Desperate Girls (Wolfe Security #1)(85)
Brynn cast a glance at Conlon, who was looking panicked.
“Can you give us an example of secondary transfer?”
“Yes. For example, a husband and wife share a bathroom. The husband comes home sweaty from work, wipes his face on a towel, then hangs the towel on top of a towel used by his wife. Now the wife’s towel might show trace amounts of her husband’s DNA.”
“I see. Are there any other locations in a household where this type of transfer can occur?”
“Any number of places, if you’ve got multiple people sharing the same space. The bathroom. The laundry hamper. The washing machine.”
Brynn looked at the jury. Their eyes were glued to the doctor. “This transfer of DNA can happen in a washing machine?”
“That’s correct.”
“What about if the dirty clothes in the machine are put through a cycle? Can trace amounts of DNA still be recovered?”
“Yes, that’s right,” he said. “They’ve done studies on the subject. When it comes to DNA, our methods of analysis are extremely sensitive now. Even after a cycle with detergent, trace amounts of DNA from bodily fluids can be found on the clothes.”
“Bodily fluids, including blood?” she asked.
“Yes.”
Brynn glanced at the jurors to see if they understood. Several did—she could tell by the appalled looks on their faces. Joel Sebring had taken his cousin’s car to a drug deal, where he’d shot a man at close range. Then he’d gone over to his aunt’s house to kick back and play video games before letting his cousin take the fall for the murder.
“And if an item of clothing with blood on it was put into a wash cycle with other items of clothing,” Brynn said, “could those other items of clothing be contaminated with trace amounts of DNA from the blood?”
“That’s quite possible, yes.”
She glanced at Conlon.
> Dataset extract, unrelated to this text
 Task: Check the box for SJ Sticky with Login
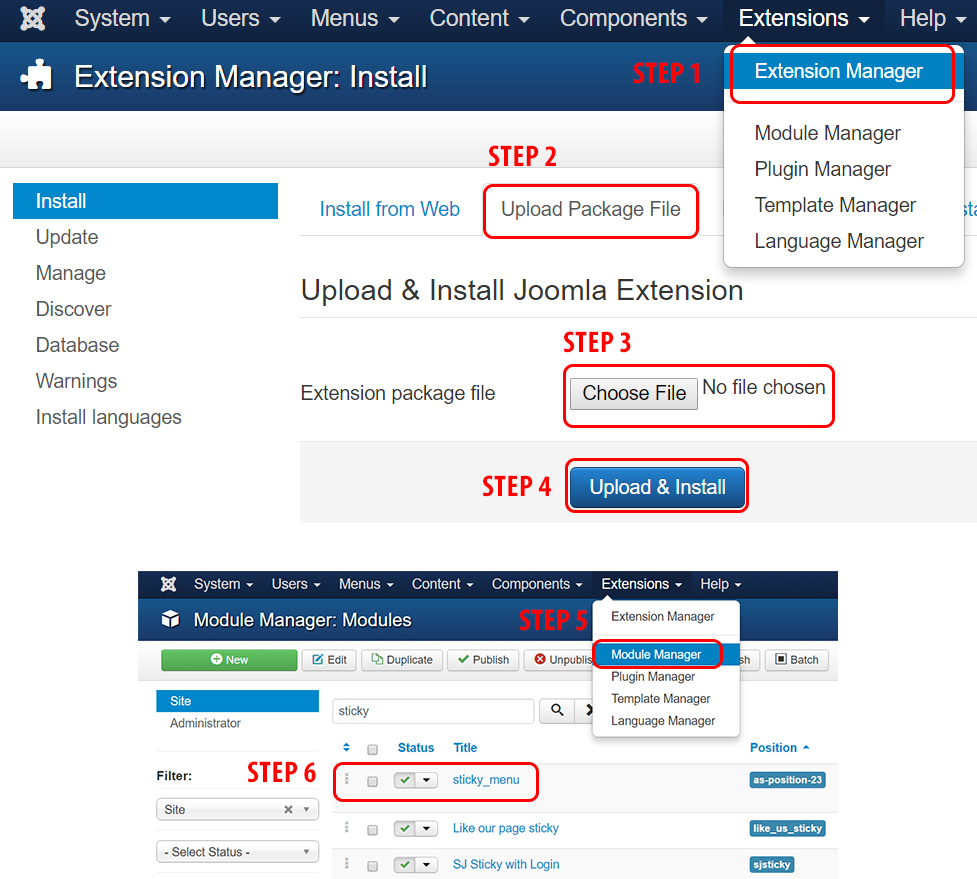(372, 865)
The prosecutor looked stricken. This one witness had raised reasonable doubt about every scrap of forensic evidence the prosecution had put forward—from the gunshot residue on the steering wheel and Justin’s hands to the traces of the victim’s DNA found on Justin’s clothing. Brynn could have kept hammering, but she sensed it was better to quit while she was ahead.
“Thank you, Dr. Wheeler. No further questions.”
Before Conlon could get up for his cross-examination, Linden hit his gavel and announced the afternoon break. Brynn watched the jurors file out. This time, when she left the courtroom, she was walking on air.
She turned to Hayes. “Did you see that?”
“I did, yeah.”
She glanced around the crowded hallway, but Erik wasn’t there. He’d missed her humiliation this morning, but he’d missed her redemption, too. It didn’t matter, though. The jury had seen it, and that was what counted. For the first time in days, Justin had a fighting chance.
A deafening squeal pierced her ears.
“Fire alarm,” Hayes said.
Someone grasped Brynn’s arm, and she turned around to see Keith.
“What—”
“Get her out of here,” Keith ordered.
They each grabbed an arm and propelled her down the hall.
“What? Where are we going?”
“In the event of an emergency, our orders are to get you to a secure location,” Hayes said, plowing through the crowd.
“What location?”
“The holding cells downstairs.”
Erik rushed down the stairwell, straining to hear over the earsplitting noise. Evacuees from dozens of courtrooms and administrative offices clogged the stairs.
“Hayes, report!” he yelled into his radio.
“We’ve got Brynn. One of the bailiffs said it’s”—static blared over the radio—“threat.”
“Hayes, repeat.”
“It’s a bomb threat. Someone just called it in.”
Erik didn’t like a bomb threat, especially one that was called in over the phone. Callers don’t bomb, and bombers don’t call. It was a saying he’d picked up during his training. Most phone-in threats turned out to be fake, whereas real bombers typically struck without warning.
“I don’t like it,” he told Hayes.
“You think it’s a hoax?”
“I think it’s Corby. Get Brynn to a holding cell ASAP.” Erik pushed past the crowd, sliding down a banister. Five levels to go. “Do not leave her side. You copy?”
“Copy that.”
“I’ll be right there.”
The holding cells were full.
People jostled her from every direction as bailiffs and sheriff’s deputies pulled prisoners through the hallway. It was mayhem, with way too many sweaty, overheated bodies squeezed into way too tight a space.
Keith pulled Brynn against the cinder-block wall and shielded her with his bulk.
“All the rooms are full,” he told Hayes.
“We can’t stay in here.” Hayes looked up and down the hallway, clearly unnerved by the crowd.
Brynn was unnerved, too. This part of the courthouse typically was run with careful precision, but the fire alarm’s constant wail and the sudden evacuation of hundreds of people had turned everything topsy-turvy. Brynn couldn’t help thinking of all the ways someone with nefarious intent might take advantage of the confusion.